Lamb told me that a large part of her interest in leveling Silicon Valley's playing field is that it just makes good business sense. Study after study has shown that greater diversity begets better innovation and problem-solving, two values Silicon Valley holds dear.
And, for the most part, Silicon Valley has recognized that diversity is a good goal: for the past few years, companies including Google, Facebook, Apple and Amazon have all publicly released their diversity numbers, with an eye towards improvement.
Unfortunately, even if pay is equitable, inequality persists. Sure, maybe men and women in the same positions at Amazon are paid about the same. But only three of its 11 board members are women, meaning it's mostly men in some of the company's most highly-paid positions. Same at Apple where only 28 percent of the company’s leadership is female. Those numbers are not outliers among tech's titans. Even at companies reporting pay at parity, access to high-paying jobs is not.
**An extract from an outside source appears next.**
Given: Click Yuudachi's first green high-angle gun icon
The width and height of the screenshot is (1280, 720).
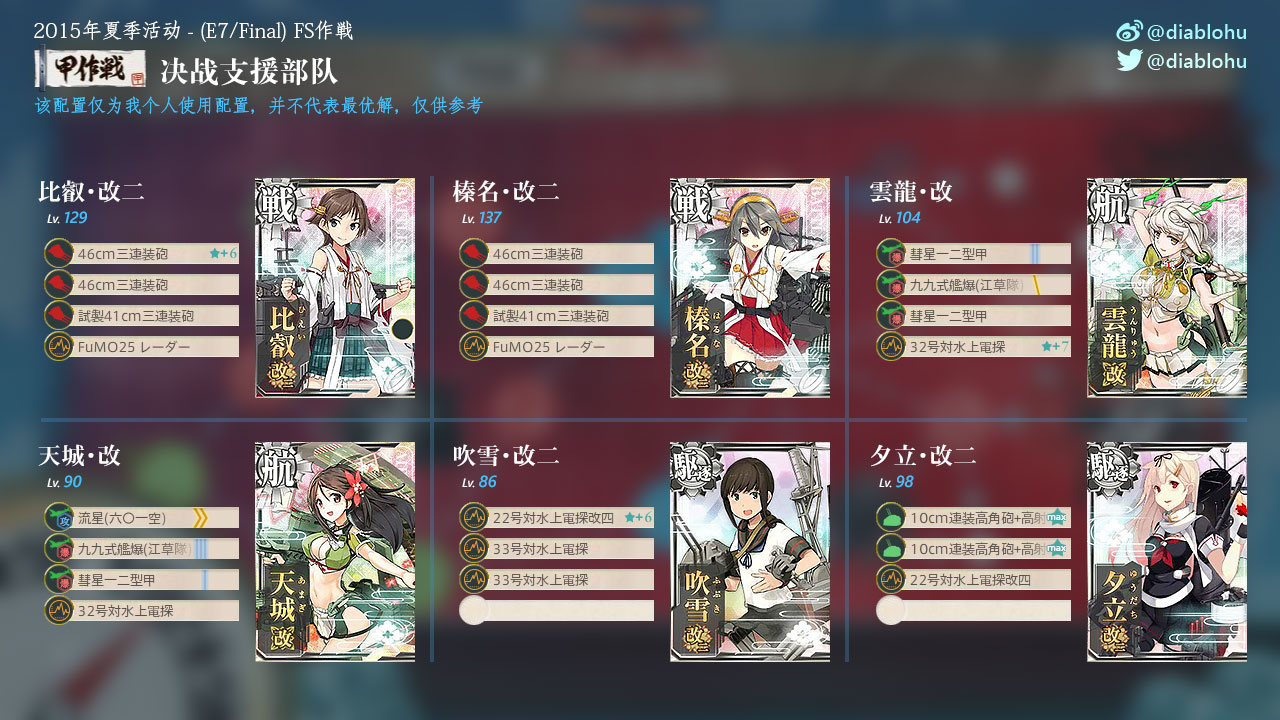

Beginning in 2017, companies with more than 100 employees will be forced to report earnings discrimination to the Equal Employment Opportunity Commission and the Department of Labor. But that won't necessarily solve the problem—Silicon Valley companies have long been required to report the race and gender breakdown of its employees to the EEOC, but none seemed to take seriously a lack of minorities and women until that information went public.
There is no guarantee that shareholders will vote in favor of Arjuna's proposals, and even if they do, a company has no obligation to comply. But a vote in favor of Arjuna's proposal would send a strong signal to Valley executives that pay parity is taken seriously.
For Lamb, exposing the hidden pay disparities of Silicon Valley is also personal. As a mom with two kids and a decade of experience working in finance, Lamb knows what it's like to be on the wrong side of bias. When she asked for flexibility at a previous job after having kids, for example, the perception seemed to be that she wasn't committed to her job.
"I recognize that all people aren't in a position to speak up and say, 'This doesn't seem right, it’s not fair,'" she said.
Lamb plans to file more proposals, and has already heard from investors at other firms hoping to do the same.
"I’m so heartened to see the momentum and how many companies have stepped up and made strong commitments," she said. "Equal pay disclosures will become a best practice. It's just time."